Week 6-7: Source Separation

Lectures: Discussing architectures for source separation and denoising with a focus on various models like Demucs, DCCRN, and others.
Seminars: Exploring practical aspects such as WienerFilter, streaming processing, and performance metrics.

Week 8: Audio-Visual Deep Learning

Lecture: Fusion of audio and visual data for enhanced applications like source separation and speech recognition.
Q&A Sessions: Covering project discussions, including creating intelligent voice assistants.

Projects and Assignments

The course includes practical homework and project opportunities:

Speech Recognition Model Training
Audio-Visual Speech Separation Model Training

Templates and detailed guidelines are provided to assist students in completing these tasks effectively.

Resources and Support

A dedicated YouTube playlist hosts lecture recordings, primarily in Russian, with some sections having English subtitles.

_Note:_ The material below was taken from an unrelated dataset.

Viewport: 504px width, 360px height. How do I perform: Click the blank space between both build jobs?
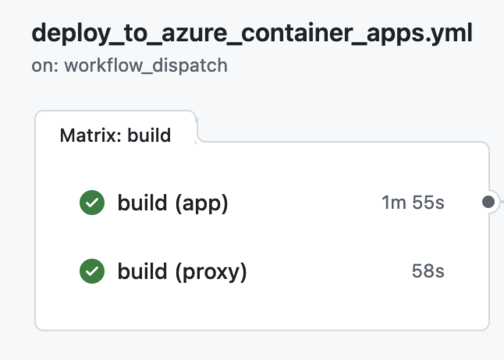pos(262,237)
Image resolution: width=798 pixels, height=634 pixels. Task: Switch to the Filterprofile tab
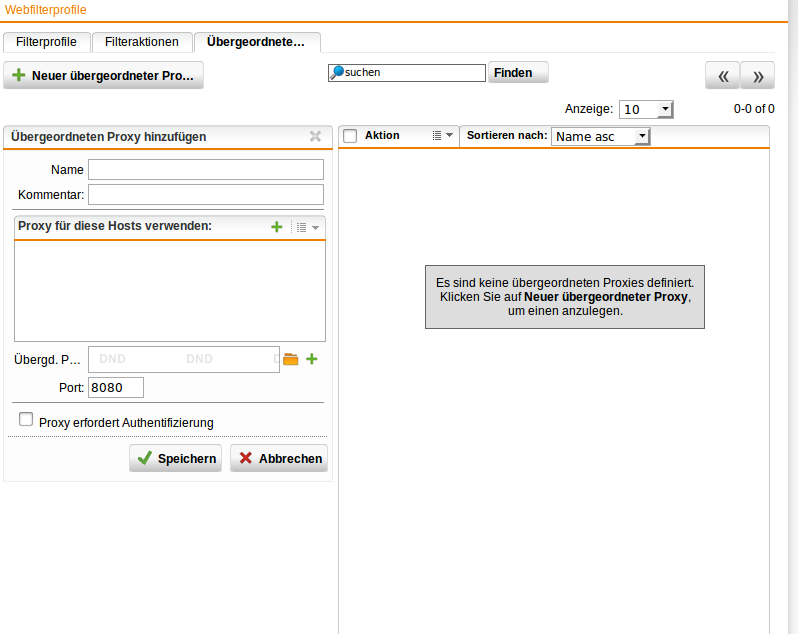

The materials have been developed by a skilled team of contributors over several years, providing deep insights and practical knowledge in the field.

Contributors

The course material has been prepared and delivered by a team of experts, including Maxim Kaledin, Petr Grinberg, Grigory Fedorov, and several others.

Access to Past Versions

Students can also review the content from previous years (2020-2023) for a broader perspective and understanding of the evolution of deep learning applications in audio processing.

The DLA course is an extensive exploration of the integration of deep learning with audio, preparing students for innovative applications and research in this rapidly growing field.